Assassin's Creed 3
Platform: PC, Playstation 3, Xbox 360, WiiU
Price: $59.99 (
PS3,
360,
WiiU), $49.99 (
PC)
The closest analogy I can come up with for how the quality of the Assassin's Creed series progresses is the Evil Dead trilogy. If you've seen the movies (and shame on you if you haven't!) the first one is good, but kind of rough around the edges. The second one is clearly and universally the best. The third is still mostly good... but it's a little weird.
This time around we jump ahead in history to the 18th century and the American Revolution. Your half-English, half-Native American assassin avatar is Ratonhnhaké:ton (Connor for short) who sides with the colonists against their British oppressors while trying to fight the Templars. It's an interesting path to take with the story since we all know that things didn't really end well for the Native American people after the American Revolution. We get to experience first hand what most of us have only learned about in our US History books. Boston Tea Party (I don't see how that's a party?)! The midnight ride of Paul Revere (more like early eveningish?)! George Washington, bocce enthusiast (wait, what?)!
The core mechanics of the game are the same as the previous four. Run, jump, climb, stab. But now your prey are not only humans but wildlife! (Stab a bear in the neck with your hidden blade!) You can also skin your kills (animals, not humans) and sell your [things] to shops for profit (more on that later). It's eerily similar to the mechanic in Red Dead Redemption, where you could also kill and skin the things you killed (animals, not humans). But there's a little more variety to the way you can hunt. You have your choice of any of your weapons as well as traps and bait.

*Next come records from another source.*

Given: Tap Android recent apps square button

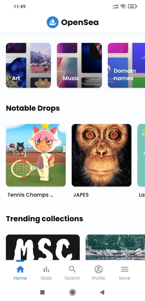Looking at the screenshot, I should click(42, 292).
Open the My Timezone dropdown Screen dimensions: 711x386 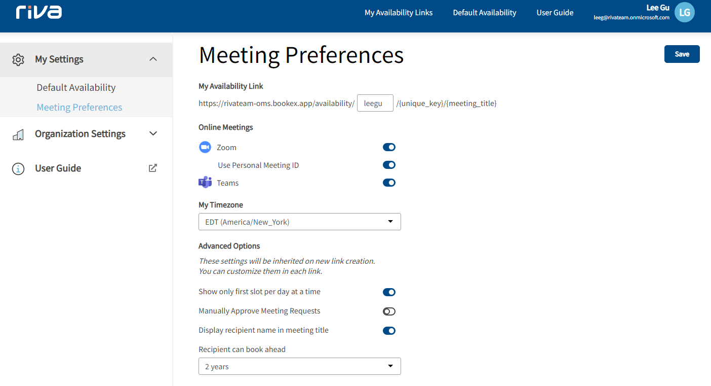coord(300,222)
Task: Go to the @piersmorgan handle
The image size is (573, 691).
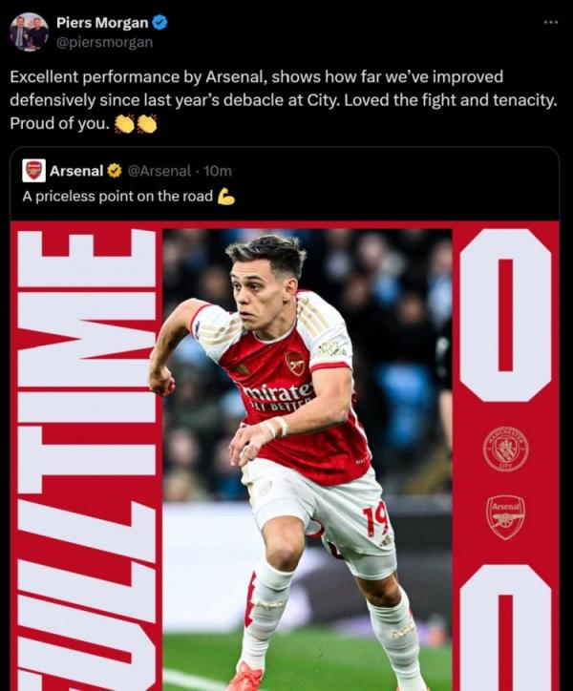Action: pyautogui.click(x=104, y=42)
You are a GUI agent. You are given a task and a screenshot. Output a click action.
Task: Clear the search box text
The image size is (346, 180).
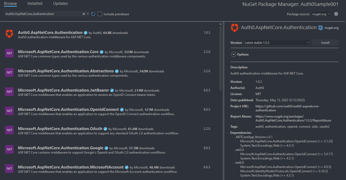84,14
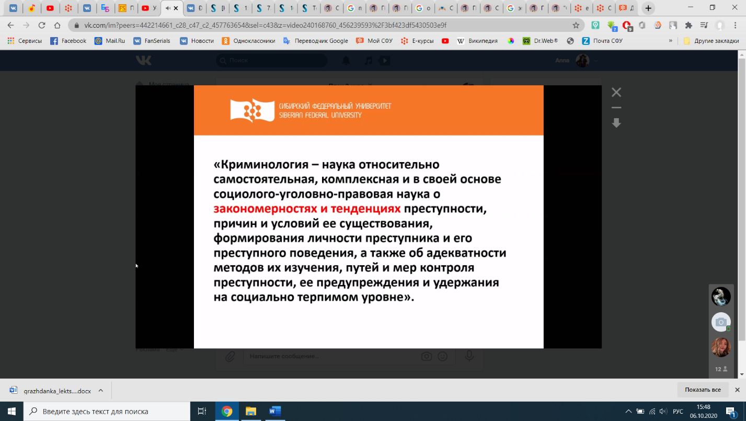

Naval missions have been added to the game in liu of Assassin's Creed: Revelation's tower defense minigame. Ship to ship combat can be a tricky thing to get right, since we're more used to fast paced action in our games now and ship to ship combat is traditionally not. But Assassin's Creed 3 makes it work. Although the ships don't move as fast as I would like sometimes, the missions never feel slow. It fits with the more planning and calculating style of the game while still being exciting.
Where the game stumbles is when it tries to update/change things introduced from previous games. For example, the economy. Beginning in Assassin's Creed 2, you had an economic system where you built up your town and in turn it paid you money on a regular basis. Things aren't quite so... easy this time around. The aforementioned killing and skinning of things, you sell can sell to stores. But you can also send out convoys from your home base to sell things to stores on your behalf. Which is a little cumbersome since it's something you have ton initiate. Also, your convoys can get attacked, which you'll need to defend. Unfortunately, the game really doesn't make it clear how you defend your convoy when it's attacked.

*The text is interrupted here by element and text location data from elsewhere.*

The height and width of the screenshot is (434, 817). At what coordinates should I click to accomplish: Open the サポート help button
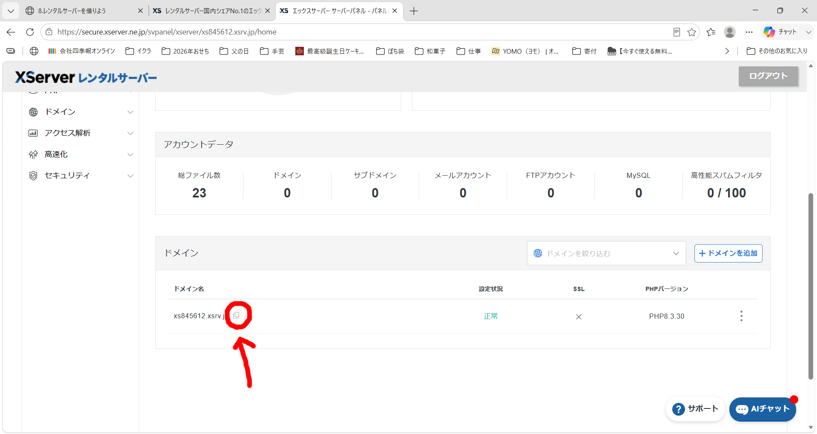(x=695, y=409)
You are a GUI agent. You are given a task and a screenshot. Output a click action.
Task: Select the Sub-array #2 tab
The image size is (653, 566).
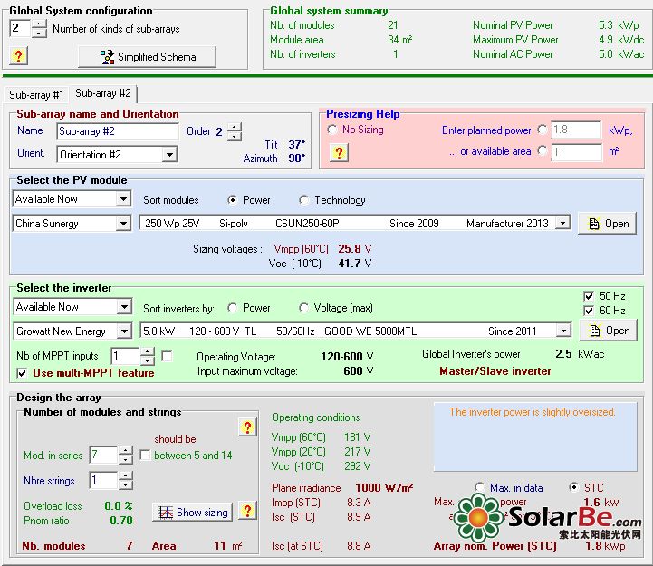coord(103,93)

Recruiting new assassins has also been made a little more complicated. In the previous games, you completed a mission and you got a new assassin. Now, you have to complete multiple missions around the cities and liberate sections of the city before you get access to the mission which will unlock a new assassin (and their associated assassin ability). I don't mind those missions being a little more complicated, but you have to complete the same objective multiple times in the sections of city so it gets tedious quick.
None of this would be a problem if the game actually explained things to you properly. There's no physical manual included in the game, but there is one within the game menus. But it breaks the flow of the game if you have to pause every time you want to know how to do a particular thing.

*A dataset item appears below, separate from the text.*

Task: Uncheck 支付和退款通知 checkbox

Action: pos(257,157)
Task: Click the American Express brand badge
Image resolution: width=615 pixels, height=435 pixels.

The game also includes a few non-Animus Desmond sections. They pretty much play like the Animus sections except without the HUD or any indicators (i.e. when guards notice you/attack you). I wish there were a few more Desmond sections since this is basically the last game to feature him as a protagonist. Over the course of the series, you get to control Desmond outside of the Animus more and more, and I think most of us were hoping that one day we'd be able to control him for the majority of the game.
After the quantum leap in quality between Assassin's Creed and Assassin's Creed 2, I was hoping for a similar leap in quality between 2 and 3. Some of the changes in Assassin's Creed 3 are steps forward... but others are steps back. But I guess there's always whatever next year's iteration of the series is going to be, right? (Looking forward to Assassin's Creed 3: Connor's Revenge!)
Rating
If I had to rank the Assassin's Creed games, it would probably go, from best to worst, Assassin's Creed 2, Brotherhood, Revelations, Assassin's Creed 3, Assassin's Creed. Being at the bottom of the pack, it might seem a little harsh. But it's still pretty good. I'd say this is a definite rent.
Recommendations
Red Dead Redemption - Think of it as Assassin's Creed 3 in the wild wild west, minus Will Smith.